___ Entries shown

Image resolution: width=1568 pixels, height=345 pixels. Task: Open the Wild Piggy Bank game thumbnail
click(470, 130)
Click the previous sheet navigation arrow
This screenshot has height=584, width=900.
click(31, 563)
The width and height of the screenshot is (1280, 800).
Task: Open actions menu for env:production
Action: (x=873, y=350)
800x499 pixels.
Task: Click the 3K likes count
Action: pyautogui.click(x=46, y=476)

______

— Task to complete —
Every record needs to be written out again, exactly as it was given.

— Answer to this exercise —
Image resolution: width=1568 pixels, height=345 pixels. Task: Open the Wild Piggy Bank game thumbnail
click(470, 130)
Click the previous sheet navigation arrow
This screenshot has height=584, width=900.
click(31, 563)
The width and height of the screenshot is (1280, 800).
Task: Open actions menu for env:production
Action: (x=873, y=350)
800x499 pixels.
Task: Click the 3K likes count
Action: pyautogui.click(x=46, y=476)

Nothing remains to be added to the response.